BEGIN

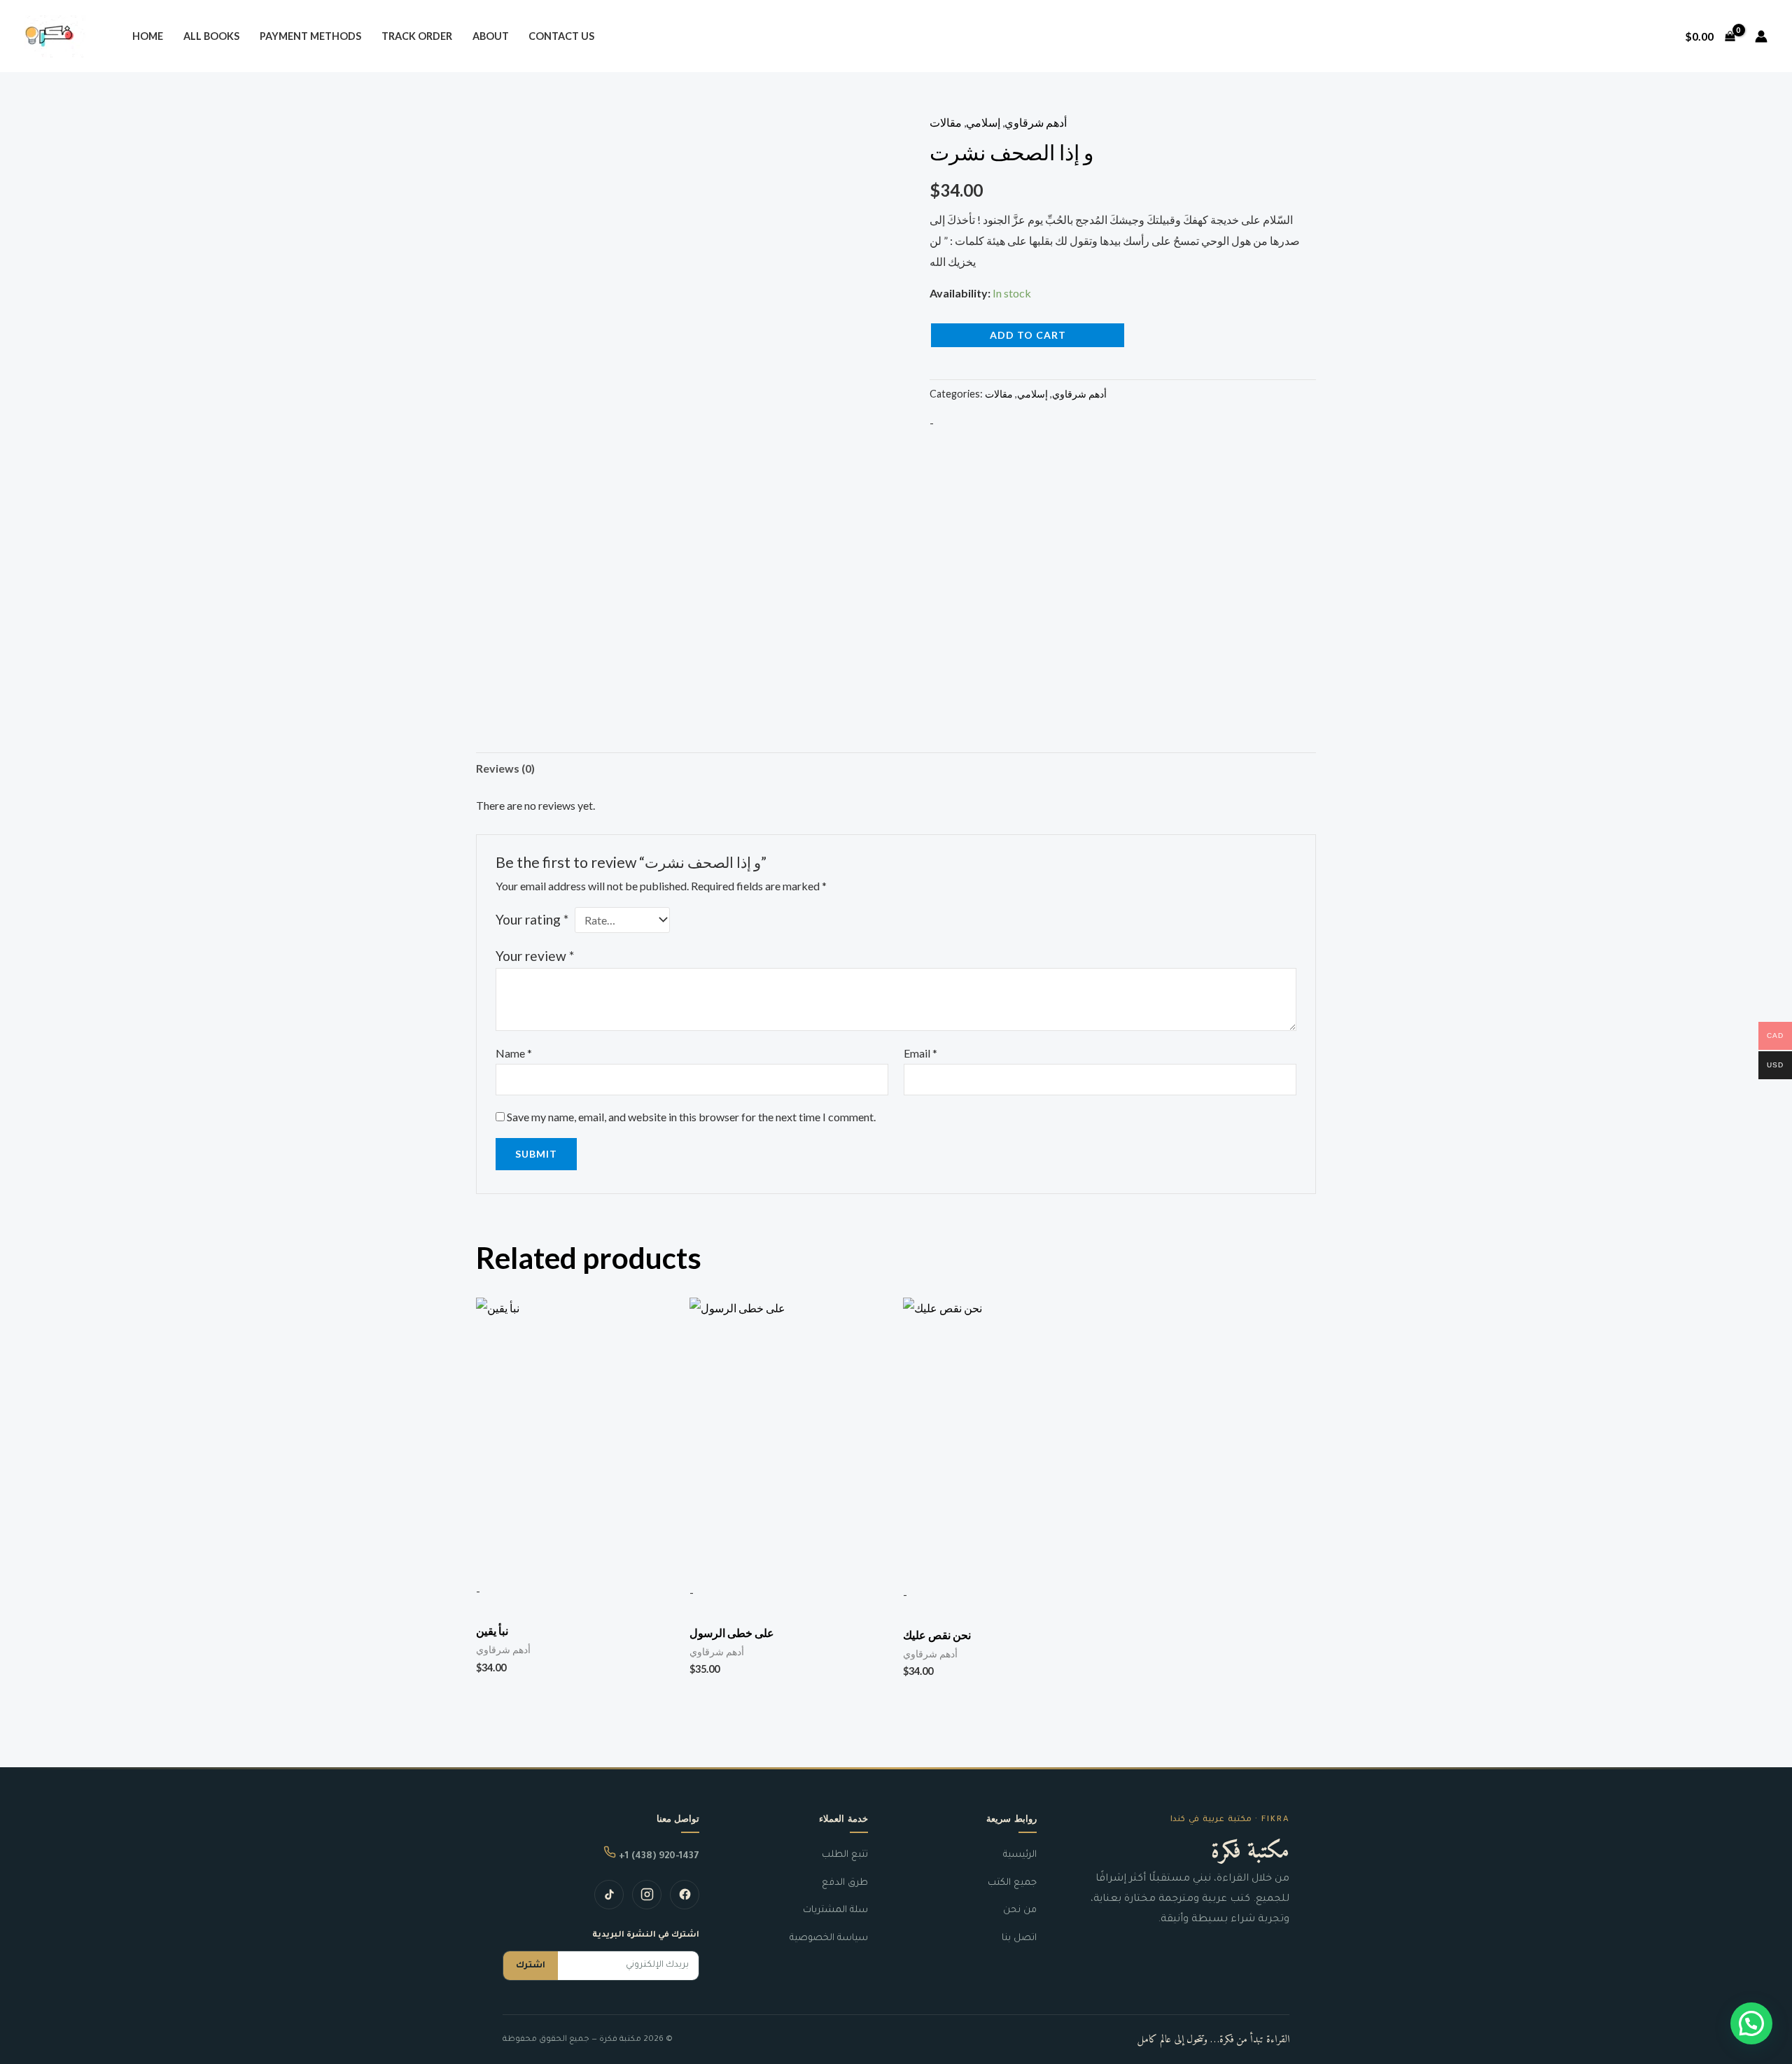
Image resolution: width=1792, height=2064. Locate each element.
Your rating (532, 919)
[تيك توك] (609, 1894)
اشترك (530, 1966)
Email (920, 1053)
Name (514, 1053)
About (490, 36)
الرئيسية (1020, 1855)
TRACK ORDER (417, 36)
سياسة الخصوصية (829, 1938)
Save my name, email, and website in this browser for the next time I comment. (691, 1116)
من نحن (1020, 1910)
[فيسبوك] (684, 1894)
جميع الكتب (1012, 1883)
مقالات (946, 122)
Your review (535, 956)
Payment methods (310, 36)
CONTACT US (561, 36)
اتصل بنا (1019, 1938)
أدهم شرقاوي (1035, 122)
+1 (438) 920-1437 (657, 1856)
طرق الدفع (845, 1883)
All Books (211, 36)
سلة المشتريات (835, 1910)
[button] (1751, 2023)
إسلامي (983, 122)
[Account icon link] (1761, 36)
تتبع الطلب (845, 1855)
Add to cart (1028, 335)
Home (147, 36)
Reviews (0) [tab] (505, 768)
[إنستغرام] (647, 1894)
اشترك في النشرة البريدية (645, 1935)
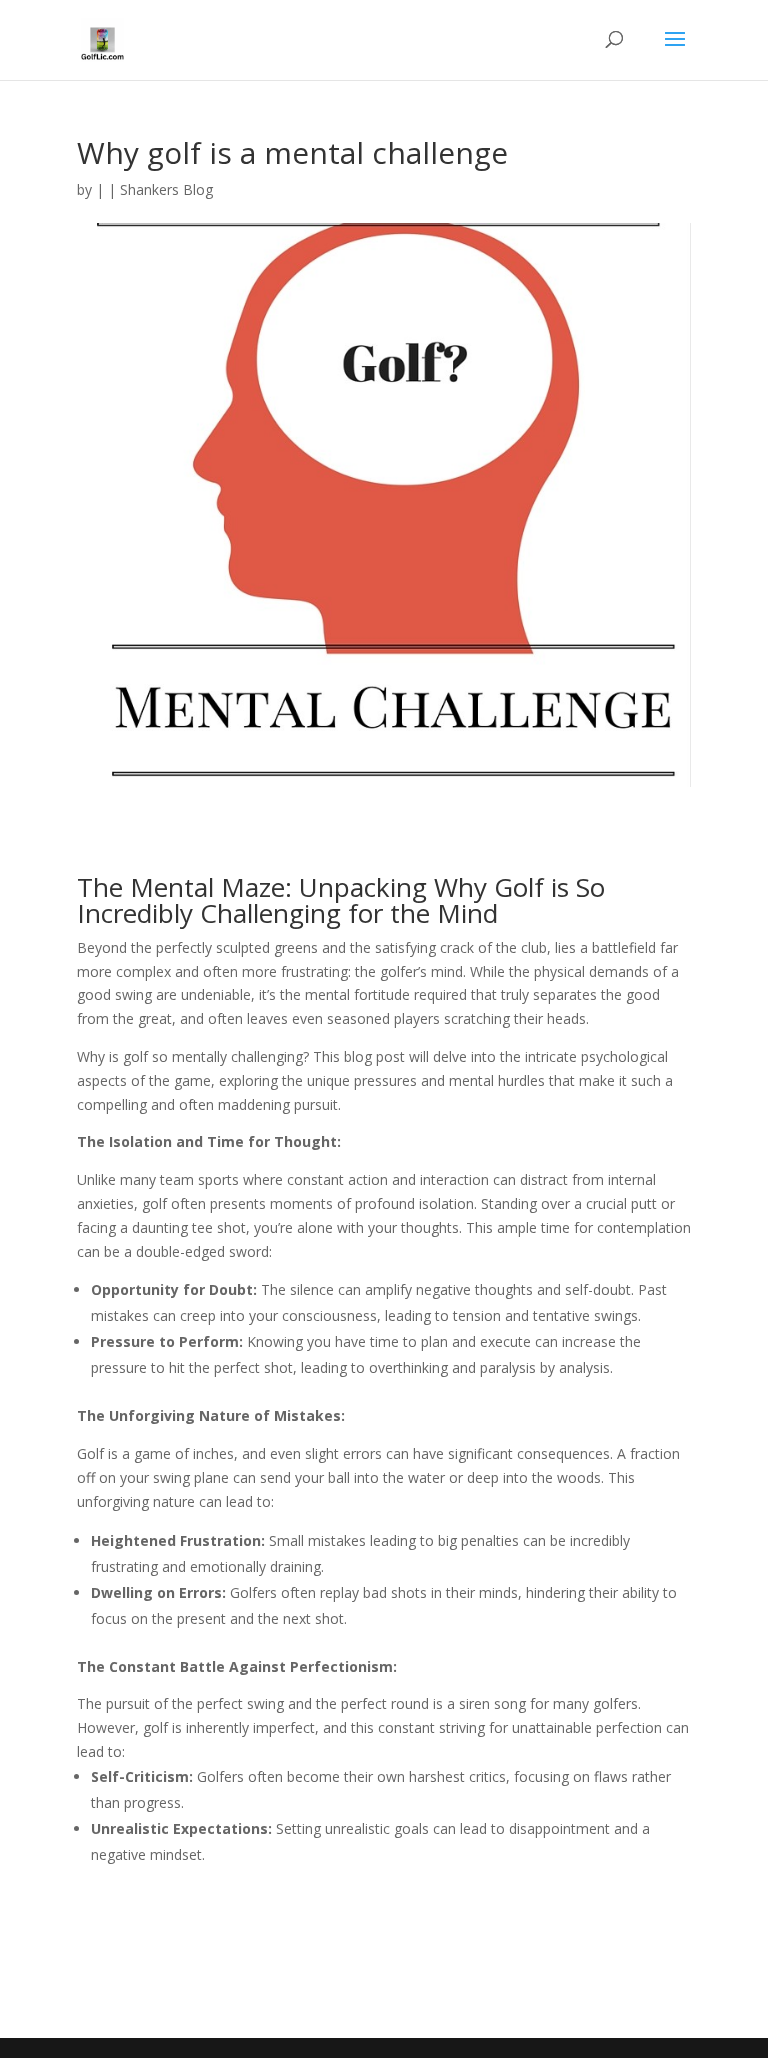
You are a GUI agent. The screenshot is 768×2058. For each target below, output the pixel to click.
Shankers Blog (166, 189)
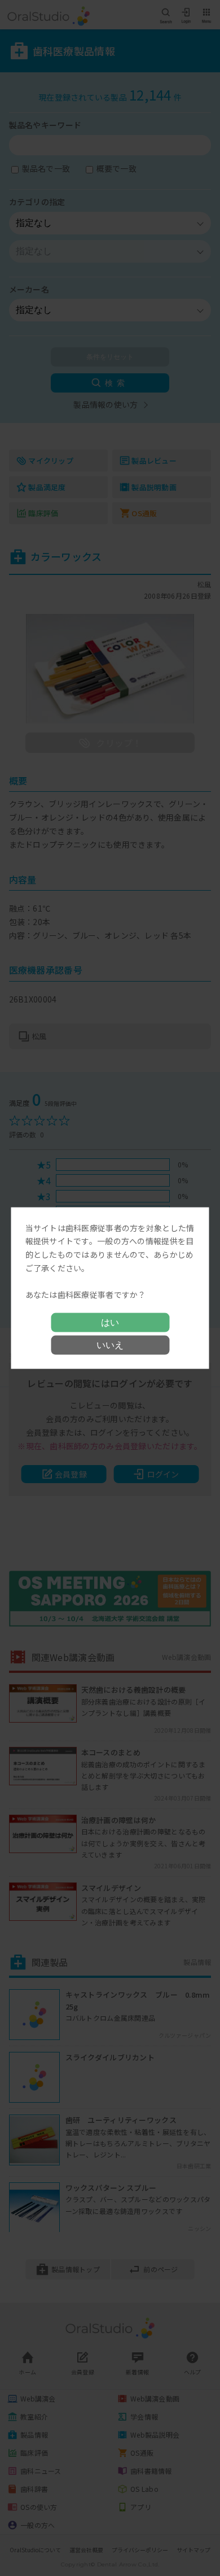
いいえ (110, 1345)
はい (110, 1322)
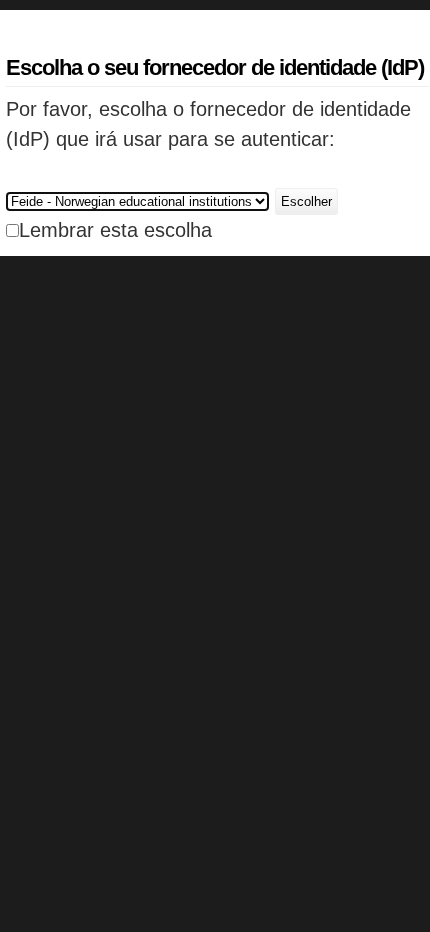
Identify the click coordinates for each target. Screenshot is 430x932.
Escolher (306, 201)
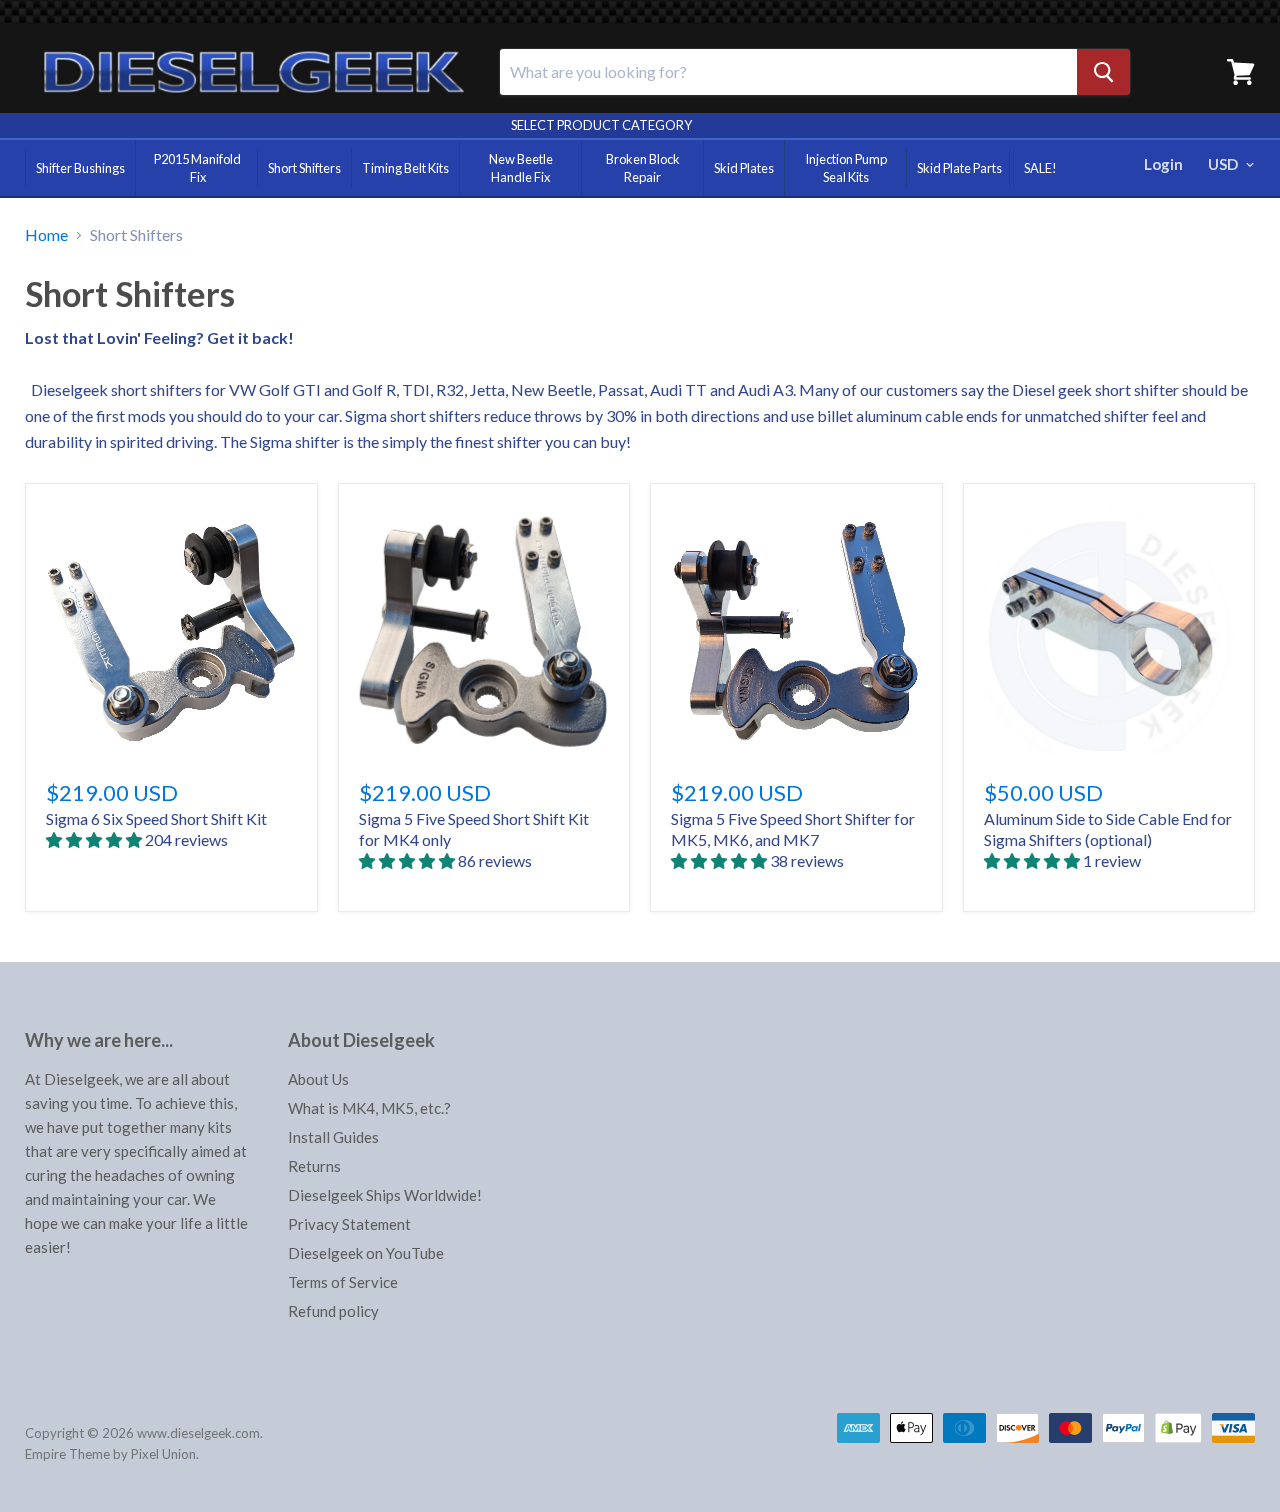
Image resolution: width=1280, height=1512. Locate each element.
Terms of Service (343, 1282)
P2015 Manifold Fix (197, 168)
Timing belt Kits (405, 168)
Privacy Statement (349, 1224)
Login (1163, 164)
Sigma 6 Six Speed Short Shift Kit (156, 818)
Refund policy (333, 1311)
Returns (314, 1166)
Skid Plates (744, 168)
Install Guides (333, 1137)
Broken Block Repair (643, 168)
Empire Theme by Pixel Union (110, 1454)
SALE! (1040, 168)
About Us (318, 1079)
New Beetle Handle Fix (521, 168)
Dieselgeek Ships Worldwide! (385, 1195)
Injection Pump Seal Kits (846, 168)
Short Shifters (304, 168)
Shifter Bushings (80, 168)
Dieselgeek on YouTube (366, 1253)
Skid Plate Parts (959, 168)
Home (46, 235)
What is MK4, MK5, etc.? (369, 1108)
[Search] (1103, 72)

END

Task requirements:
All of the records need to be restated word for word, but not the pictures.

Problem solution:
Image resolution: width=1792, height=2064. Locate each element.
Your rating (532, 919)
[تيك توك] (609, 1894)
اشترك (530, 1966)
Email (920, 1053)
Name (514, 1053)
About (490, 36)
الرئيسية (1020, 1855)
TRACK ORDER (417, 36)
سياسة الخصوصية (829, 1938)
Save my name, email, and website in this browser for the next time I comment. (691, 1116)
من نحن (1020, 1910)
[فيسبوك] (684, 1894)
جميع الكتب (1012, 1883)
مقالات (946, 122)
Your review (535, 956)
Payment methods (310, 36)
CONTACT US (561, 36)
اتصل بنا (1019, 1938)
أدهم شرقاوي (1035, 122)
+1 (438) 920-1437 (657, 1856)
طرق الدفع (845, 1883)
All Books (211, 36)
سلة المشتريات (835, 1910)
[button] (1751, 2023)
إسلامي (983, 122)
[Account icon link] (1761, 36)
تتبع الطلب (845, 1855)
Add to cart (1028, 335)
Home (147, 36)
Reviews (0) [tab] (505, 768)
[إنستغرام] (647, 1894)
اشترك في النشرة البريدية (645, 1935)
You are a GUI agent. The screenshot is 768×2058. For each target below, output the pixel to click.
Shankers Blog (166, 189)
いいえ (110, 1345)
はい (110, 1322)
Identify the click coordinates for each target. Screenshot is 430x932.
Escolher (306, 201)
Image resolution: width=1280, height=1512. Locate each element.
Terms of Service (343, 1282)
P2015 Manifold Fix (197, 168)
Timing belt Kits (405, 168)
Privacy Statement (349, 1224)
Login (1163, 164)
Sigma 6 Six Speed Short Shift Kit (156, 818)
Refund policy (333, 1311)
Returns (314, 1166)
Skid Plates (744, 168)
Install Guides (333, 1137)
Broken Block Repair (643, 168)
Empire Theme by Pixel Union (110, 1454)
SALE! (1040, 168)
About Us (318, 1079)
New Beetle Handle Fix (521, 168)
Dieselgeek Ships Worldwide! (385, 1195)
Injection Pump Seal Kits (846, 168)
Short Shifters (304, 168)
Shifter Bushings (80, 168)
Dieselgeek on YouTube (366, 1253)
Skid Plate Parts (959, 168)
Home (46, 235)
What is MK4, MK5, etc.? (369, 1108)
[Search] (1103, 72)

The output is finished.